┌──

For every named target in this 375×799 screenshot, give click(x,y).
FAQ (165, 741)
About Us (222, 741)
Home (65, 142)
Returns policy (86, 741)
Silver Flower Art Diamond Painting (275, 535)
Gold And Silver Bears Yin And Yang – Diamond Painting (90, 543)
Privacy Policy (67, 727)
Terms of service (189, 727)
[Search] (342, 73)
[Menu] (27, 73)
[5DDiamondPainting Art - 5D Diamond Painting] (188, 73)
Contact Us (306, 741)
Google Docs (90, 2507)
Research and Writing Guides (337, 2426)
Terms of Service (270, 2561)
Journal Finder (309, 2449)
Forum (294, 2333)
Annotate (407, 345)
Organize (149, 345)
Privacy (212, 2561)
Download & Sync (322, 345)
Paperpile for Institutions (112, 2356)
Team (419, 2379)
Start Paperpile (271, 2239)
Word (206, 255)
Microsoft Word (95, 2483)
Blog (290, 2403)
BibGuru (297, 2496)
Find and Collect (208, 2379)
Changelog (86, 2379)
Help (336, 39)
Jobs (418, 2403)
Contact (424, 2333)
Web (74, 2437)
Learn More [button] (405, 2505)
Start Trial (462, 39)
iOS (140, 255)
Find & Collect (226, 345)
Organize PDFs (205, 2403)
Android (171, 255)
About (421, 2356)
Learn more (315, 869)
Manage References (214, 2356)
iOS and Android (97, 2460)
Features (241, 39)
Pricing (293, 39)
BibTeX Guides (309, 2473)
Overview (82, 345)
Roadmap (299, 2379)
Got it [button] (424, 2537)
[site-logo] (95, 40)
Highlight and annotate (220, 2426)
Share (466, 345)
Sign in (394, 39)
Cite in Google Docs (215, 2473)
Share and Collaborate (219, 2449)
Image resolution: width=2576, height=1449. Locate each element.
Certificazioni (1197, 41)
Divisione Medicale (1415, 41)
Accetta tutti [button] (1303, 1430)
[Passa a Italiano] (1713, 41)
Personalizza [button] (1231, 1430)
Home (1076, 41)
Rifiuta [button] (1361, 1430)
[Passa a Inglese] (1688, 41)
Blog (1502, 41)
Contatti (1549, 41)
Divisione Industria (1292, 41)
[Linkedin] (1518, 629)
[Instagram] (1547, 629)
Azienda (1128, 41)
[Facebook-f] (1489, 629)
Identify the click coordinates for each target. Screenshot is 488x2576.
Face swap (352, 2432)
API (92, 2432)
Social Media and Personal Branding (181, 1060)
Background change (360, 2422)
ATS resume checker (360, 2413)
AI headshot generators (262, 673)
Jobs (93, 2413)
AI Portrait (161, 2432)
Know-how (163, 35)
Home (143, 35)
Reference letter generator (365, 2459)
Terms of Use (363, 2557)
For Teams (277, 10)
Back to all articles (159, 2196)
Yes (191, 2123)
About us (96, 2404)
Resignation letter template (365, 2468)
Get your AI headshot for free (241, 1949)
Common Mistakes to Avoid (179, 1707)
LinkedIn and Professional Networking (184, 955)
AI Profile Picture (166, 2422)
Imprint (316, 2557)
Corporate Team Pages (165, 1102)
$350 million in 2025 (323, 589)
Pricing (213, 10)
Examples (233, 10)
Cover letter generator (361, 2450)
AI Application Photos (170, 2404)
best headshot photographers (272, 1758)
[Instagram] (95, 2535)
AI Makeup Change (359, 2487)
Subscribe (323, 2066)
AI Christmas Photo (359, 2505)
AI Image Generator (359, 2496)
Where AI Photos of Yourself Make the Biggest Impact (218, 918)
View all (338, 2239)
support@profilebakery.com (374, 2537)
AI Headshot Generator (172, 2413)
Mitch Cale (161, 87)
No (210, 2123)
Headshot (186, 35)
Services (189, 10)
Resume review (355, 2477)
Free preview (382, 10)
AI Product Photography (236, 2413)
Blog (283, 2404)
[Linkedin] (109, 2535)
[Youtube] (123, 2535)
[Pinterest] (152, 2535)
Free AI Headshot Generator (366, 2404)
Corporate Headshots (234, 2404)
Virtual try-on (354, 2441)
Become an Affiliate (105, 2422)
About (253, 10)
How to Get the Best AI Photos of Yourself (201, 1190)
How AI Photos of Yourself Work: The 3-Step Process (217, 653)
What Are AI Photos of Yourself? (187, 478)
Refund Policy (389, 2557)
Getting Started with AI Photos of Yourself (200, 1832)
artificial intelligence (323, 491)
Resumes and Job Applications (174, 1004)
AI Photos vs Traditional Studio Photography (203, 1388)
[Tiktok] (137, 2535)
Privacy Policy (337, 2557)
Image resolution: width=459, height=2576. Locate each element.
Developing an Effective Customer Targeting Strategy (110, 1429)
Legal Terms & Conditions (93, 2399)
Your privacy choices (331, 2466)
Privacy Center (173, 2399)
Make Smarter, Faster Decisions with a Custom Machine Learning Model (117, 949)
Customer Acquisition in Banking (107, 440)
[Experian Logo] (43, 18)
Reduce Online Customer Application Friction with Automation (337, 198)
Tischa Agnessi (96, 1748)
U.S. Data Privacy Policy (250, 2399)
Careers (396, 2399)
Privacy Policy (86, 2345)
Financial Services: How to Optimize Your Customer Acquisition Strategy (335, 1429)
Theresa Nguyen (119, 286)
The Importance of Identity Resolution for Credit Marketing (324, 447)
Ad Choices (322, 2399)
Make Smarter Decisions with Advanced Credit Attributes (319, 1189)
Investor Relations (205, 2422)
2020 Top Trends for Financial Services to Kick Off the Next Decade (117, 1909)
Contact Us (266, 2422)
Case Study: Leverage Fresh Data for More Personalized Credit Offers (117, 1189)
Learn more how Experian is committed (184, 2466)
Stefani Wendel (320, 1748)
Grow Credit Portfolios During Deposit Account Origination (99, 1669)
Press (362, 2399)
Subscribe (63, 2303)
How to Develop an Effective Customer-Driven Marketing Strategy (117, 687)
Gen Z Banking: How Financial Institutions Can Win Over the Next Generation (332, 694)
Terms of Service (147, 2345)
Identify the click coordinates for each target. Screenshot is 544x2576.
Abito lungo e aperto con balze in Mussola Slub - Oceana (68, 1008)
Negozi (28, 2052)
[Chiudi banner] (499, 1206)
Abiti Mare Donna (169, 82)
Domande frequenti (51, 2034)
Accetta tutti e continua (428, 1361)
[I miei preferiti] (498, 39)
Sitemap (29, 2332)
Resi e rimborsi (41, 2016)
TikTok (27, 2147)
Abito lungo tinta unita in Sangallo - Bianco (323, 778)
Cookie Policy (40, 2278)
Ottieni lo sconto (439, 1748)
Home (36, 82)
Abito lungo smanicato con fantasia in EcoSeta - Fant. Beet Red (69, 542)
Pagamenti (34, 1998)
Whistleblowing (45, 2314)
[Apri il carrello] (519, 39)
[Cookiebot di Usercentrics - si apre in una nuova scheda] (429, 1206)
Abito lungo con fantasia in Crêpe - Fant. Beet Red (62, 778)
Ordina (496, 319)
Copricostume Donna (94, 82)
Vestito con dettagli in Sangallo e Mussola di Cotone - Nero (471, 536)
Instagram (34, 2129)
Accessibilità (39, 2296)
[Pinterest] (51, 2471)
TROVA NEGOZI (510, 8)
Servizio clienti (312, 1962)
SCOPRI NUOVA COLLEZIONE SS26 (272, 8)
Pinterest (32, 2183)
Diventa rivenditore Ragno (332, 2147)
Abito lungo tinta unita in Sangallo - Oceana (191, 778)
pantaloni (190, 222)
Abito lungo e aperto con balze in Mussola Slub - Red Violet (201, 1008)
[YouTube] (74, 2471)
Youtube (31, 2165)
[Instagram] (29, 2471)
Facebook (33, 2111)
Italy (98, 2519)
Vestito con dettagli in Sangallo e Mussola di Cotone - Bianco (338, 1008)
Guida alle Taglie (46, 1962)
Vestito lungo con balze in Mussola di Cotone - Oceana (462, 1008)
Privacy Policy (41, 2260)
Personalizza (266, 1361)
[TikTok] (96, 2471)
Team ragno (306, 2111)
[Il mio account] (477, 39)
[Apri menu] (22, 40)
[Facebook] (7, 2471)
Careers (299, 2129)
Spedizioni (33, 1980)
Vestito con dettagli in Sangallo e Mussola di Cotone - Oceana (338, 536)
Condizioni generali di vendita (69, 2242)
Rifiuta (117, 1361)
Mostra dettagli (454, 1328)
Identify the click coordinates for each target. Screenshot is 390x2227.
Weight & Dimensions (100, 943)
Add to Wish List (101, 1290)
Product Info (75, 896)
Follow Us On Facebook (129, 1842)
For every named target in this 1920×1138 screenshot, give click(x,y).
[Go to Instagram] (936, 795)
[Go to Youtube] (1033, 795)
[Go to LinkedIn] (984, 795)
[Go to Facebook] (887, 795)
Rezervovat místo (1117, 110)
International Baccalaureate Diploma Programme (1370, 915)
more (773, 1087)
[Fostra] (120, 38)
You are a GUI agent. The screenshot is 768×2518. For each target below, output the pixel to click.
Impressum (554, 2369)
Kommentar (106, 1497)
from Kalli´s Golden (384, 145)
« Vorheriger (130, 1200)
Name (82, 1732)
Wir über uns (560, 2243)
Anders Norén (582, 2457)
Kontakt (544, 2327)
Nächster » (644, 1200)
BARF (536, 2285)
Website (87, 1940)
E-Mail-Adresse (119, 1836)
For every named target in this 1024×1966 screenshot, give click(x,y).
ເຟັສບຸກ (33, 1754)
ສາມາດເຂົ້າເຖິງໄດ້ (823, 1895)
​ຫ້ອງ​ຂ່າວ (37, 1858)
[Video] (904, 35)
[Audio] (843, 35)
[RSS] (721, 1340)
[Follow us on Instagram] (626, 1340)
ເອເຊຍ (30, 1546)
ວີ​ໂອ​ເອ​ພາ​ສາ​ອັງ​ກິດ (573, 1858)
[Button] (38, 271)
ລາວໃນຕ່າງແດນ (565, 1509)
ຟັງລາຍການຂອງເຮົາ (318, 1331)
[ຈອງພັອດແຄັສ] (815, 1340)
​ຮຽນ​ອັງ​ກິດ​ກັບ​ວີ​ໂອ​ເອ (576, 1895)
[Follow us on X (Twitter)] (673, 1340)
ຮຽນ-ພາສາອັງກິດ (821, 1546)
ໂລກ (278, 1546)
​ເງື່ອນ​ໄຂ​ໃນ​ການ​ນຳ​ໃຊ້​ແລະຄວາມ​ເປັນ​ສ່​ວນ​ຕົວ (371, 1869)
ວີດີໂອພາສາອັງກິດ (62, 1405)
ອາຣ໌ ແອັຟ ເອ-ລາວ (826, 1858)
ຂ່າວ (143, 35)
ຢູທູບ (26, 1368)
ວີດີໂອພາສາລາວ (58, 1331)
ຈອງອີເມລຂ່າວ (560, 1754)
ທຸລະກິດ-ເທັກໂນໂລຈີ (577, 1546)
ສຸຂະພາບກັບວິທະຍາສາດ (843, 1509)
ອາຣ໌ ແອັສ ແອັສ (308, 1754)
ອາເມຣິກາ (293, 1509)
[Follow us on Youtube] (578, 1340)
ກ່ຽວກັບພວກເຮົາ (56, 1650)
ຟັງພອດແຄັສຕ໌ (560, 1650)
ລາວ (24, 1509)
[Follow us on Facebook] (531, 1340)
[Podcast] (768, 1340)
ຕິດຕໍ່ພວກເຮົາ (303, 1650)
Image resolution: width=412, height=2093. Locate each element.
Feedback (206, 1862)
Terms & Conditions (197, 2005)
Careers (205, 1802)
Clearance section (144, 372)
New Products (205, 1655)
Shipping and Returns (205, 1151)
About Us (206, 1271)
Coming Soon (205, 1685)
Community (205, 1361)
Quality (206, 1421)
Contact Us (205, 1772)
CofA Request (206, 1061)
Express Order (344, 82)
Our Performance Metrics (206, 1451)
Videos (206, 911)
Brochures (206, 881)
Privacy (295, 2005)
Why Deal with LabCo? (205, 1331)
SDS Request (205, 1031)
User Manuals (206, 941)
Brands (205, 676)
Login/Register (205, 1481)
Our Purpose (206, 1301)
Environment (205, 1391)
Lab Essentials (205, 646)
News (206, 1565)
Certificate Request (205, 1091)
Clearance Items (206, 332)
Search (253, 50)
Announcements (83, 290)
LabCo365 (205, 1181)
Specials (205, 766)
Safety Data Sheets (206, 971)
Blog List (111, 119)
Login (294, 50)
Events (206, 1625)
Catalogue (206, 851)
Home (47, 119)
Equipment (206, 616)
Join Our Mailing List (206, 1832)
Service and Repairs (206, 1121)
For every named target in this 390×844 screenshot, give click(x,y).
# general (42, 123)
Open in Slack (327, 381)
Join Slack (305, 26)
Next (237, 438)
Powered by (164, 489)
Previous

└──

TASK INSTRUCTIONS:
In the listing above, find the line containing "Getting Started with" and the line containing "Case Study: Leverage". Output them and every line between, exactly, and nothing else.

WRITTEN ANSWER:
Getting Started with AI Photos of Yourself (200, 1832)
artificial intelligence (323, 491)
Resumes and Job Applications (174, 1004)
AI Photos vs Traditional Studio Photography (203, 1388)
[Tiktok] (137, 2535)
Privacy Policy (337, 2557)
Image resolution: width=459, height=2576. Locate each element.
Developing an Effective Customer Targeting Strategy (110, 1429)
Legal Terms & Conditions (93, 2399)
Your privacy choices (331, 2466)
Privacy Center (173, 2399)
Make Smarter, Faster Decisions with a Custom Machine Learning Model (117, 949)
Customer Acquisition in Banking (107, 440)
[Experian Logo] (43, 18)
Reduce Online Customer Application Friction with Automation (337, 198)
Tischa Agnessi (96, 1748)
U.S. Data Privacy Policy (250, 2399)
Careers (396, 2399)
Privacy Policy (86, 2345)
Financial Services: How to Optimize Your Customer Acquisition Strategy (335, 1429)
Theresa Nguyen (119, 286)
The Importance of Identity Resolution for Credit Marketing (324, 447)
Ad Choices (322, 2399)
Make Smarter Decisions with Advanced Credit Attributes (319, 1189)
Investor Relations (205, 2422)
2020 Top Trends for Financial Services to Kick Off the Next Decade (117, 1909)
Contact Us (266, 2422)
Case Study: Leverage Fresh Data for More Personalized Credit Offers (117, 1189)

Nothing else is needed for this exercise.